The question is whether you want that kind of setup. If your business already runs through Revolut, it could feel neat and efficient. If you want a more traditional hospitality EPOS package, with more dedicated restaurant features and a long track record in the sector, you may prefer one of the more established POS providers.
Revolut POS costs
| Cost type | Price |
| POS software | No subscription fee |
| Revolut Reader | £49 + VAT |
| Revolut Terminal | £169 + VAT |
| Card fees | From 0.8% + 2p |
| Revolut Pay fees | From 0.5% + 2p |
| Settlement | Within 24 hours |
Key features
- Low transaction fees: Card fees start from 0.8% + 2p
- Revolut Pay: Accept Revolut Pay from Revolut customers at a lower rate
- Next-day settlement: Receive funds into your Revolut Business account within 24 hours
- Multi-currency payments: Accept payments in multiple currencies
- Portable hardware: Choose the compact Revolut Reader or the larger Revolut Terminal
- POS app integration: Manage sales, inventory and payments through Revolut’s POS app
Worldpay 360 POS
Worldpay 360 POS is for you if you want a packaged setup rather than a do-it-yourself POS. You get the EPOS, hardware and payment processing from one provider, which can be useful for restaurants, cafés and bars that do not want to piece everything together themselves.

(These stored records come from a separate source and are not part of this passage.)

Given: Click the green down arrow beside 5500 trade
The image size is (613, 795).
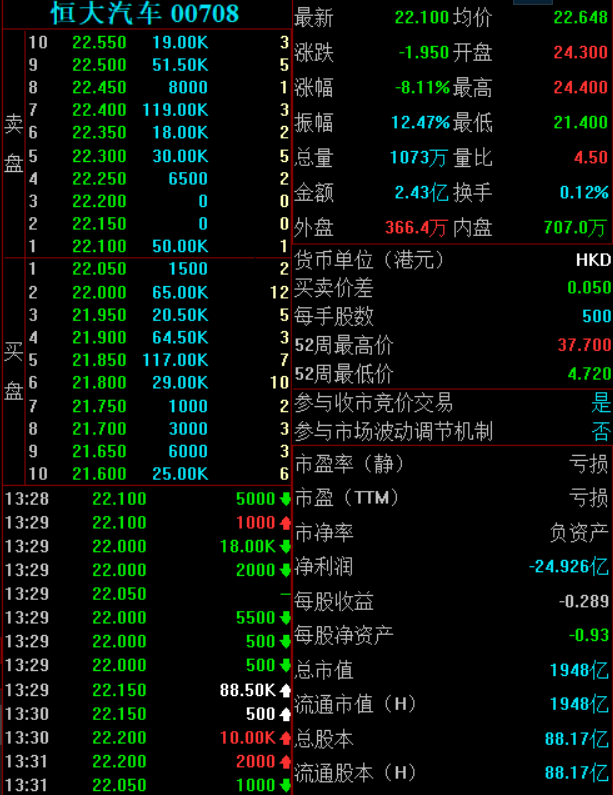Looking at the screenshot, I should click(x=284, y=618).
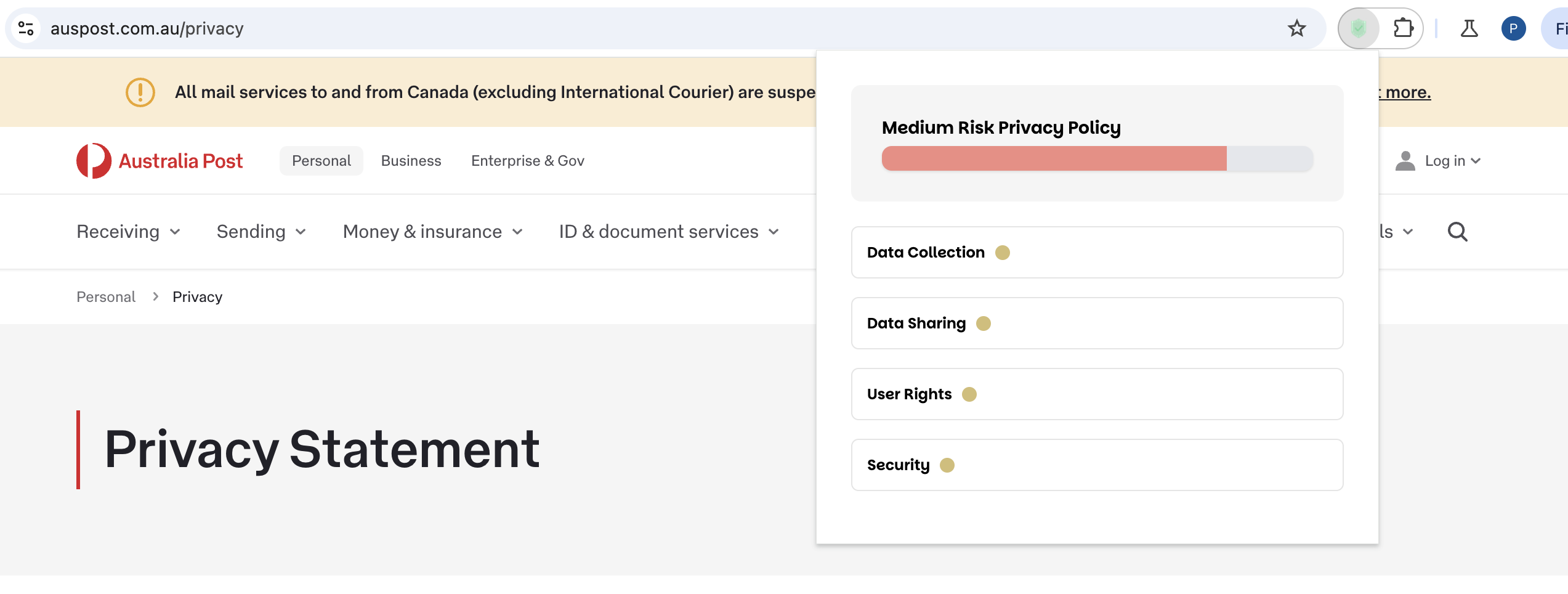Click the bookmark star icon
The height and width of the screenshot is (594, 1568).
pos(1296,28)
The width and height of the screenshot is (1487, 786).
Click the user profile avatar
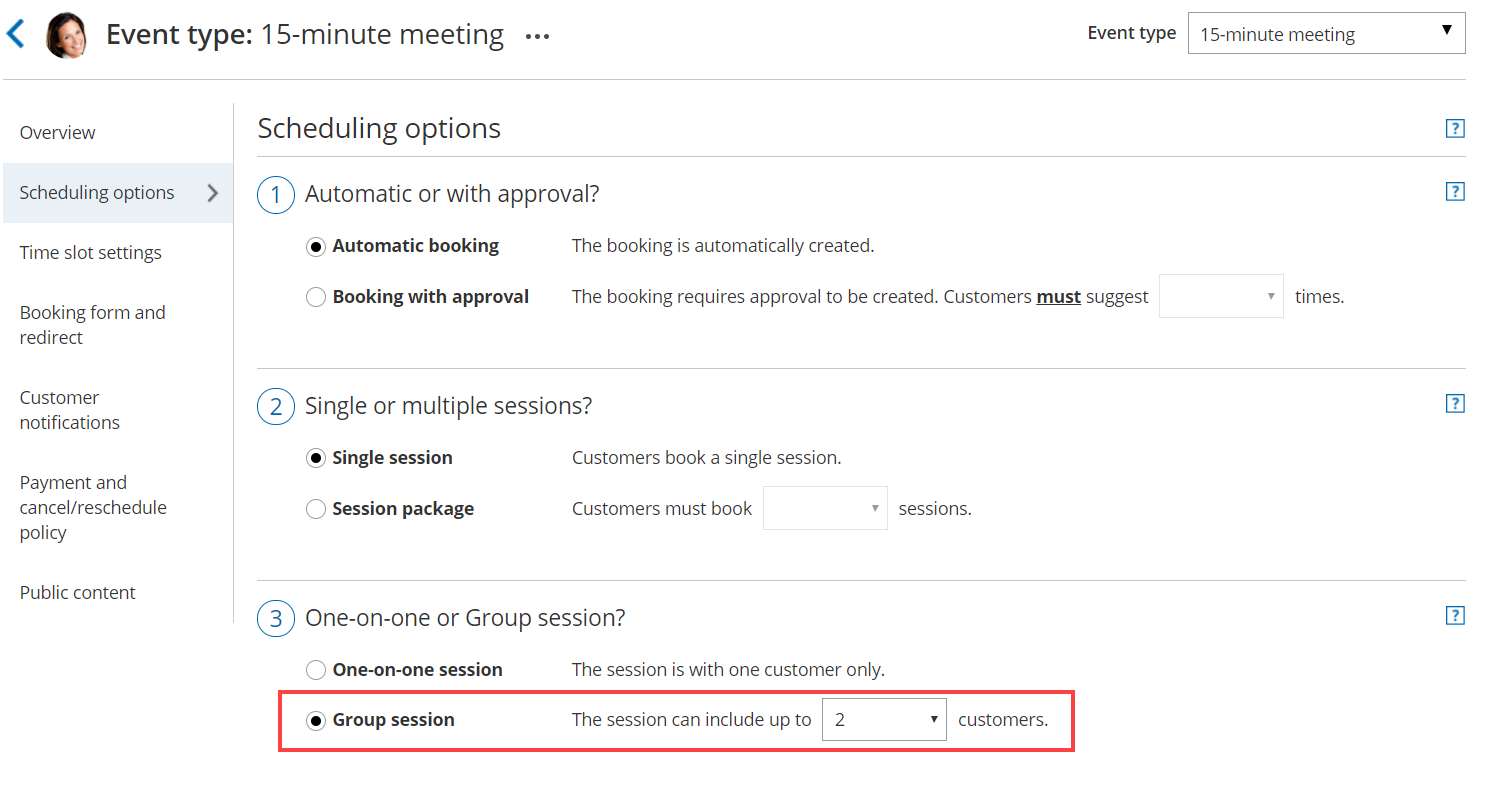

It is less flexible than the pay-as-you-go options, partly because of the contract. But if you’re a busy venue that wants a managed till-and-payments system, Worldpay 360 POS has a clear place. It is more likely to suit an established hospitality business than someone just taking their first steps in the industry.
| Cost type | Price |
| Lite bundle | £49 per month |
| Standard bundle | £74 per month |
| Pro bundle | £89 per month |
| Debit card fees | From 0.468% + 2.5p |
| Credit card fees | From 0.914% + 2.5p |
| Commercial card fees | From 2.003% + 2.5p |
| Contract | 18 months |
Key features
- All-in-one bundles: Hardware, software and a Worldpay card terminal included in one monthly price
- Retail and hospitality tools: Options for shops, cafés, restaurants, bars and quick-service businesses
- Business reporting: Track sales, products and performance from the Worldpay dashboard
- Stock and product management: Manage items, prices and inventory from your POS
- 4G backup: Keep trading if your Wi-Fi drops
- Loyalty and customer tools: Build repeat custom with loyalty schemes, gift cards and personalised offers
Which restaurant POS system is right for your business?
The best POS system is the one that fits the way your restaurant, café, bar or takeaway actually runs.
If you are just starting out, or only need to take payments quickly at the counter, a simpler setup from Square, SumUp or PayPal POS may be enough. If you sell food or products online as well as in person, Shopify POS could make more sense. For restaurants with table service, staff rotas, complex kitchens, and more detailed reporting needs, Lightspeed, Epos Now or Worldpay 360 POS may be a better fit.
Before you choose, think about your busiest service. Can staff send orders to the right place quickly? Can customers split bills, add tips and pay without a queue forming? Can you track what is selling, what is being wasted and how your team is performing? Those questions matter more than chasing the cheapest headline price.
Compare the full cost too, including software, hardware, card fees, contract length and any paid add-ons. A cheap POS can become expensive if it slows down service, while a pricier system may pay for itself if it saves time, reduces mistakes and gives you better control over the business.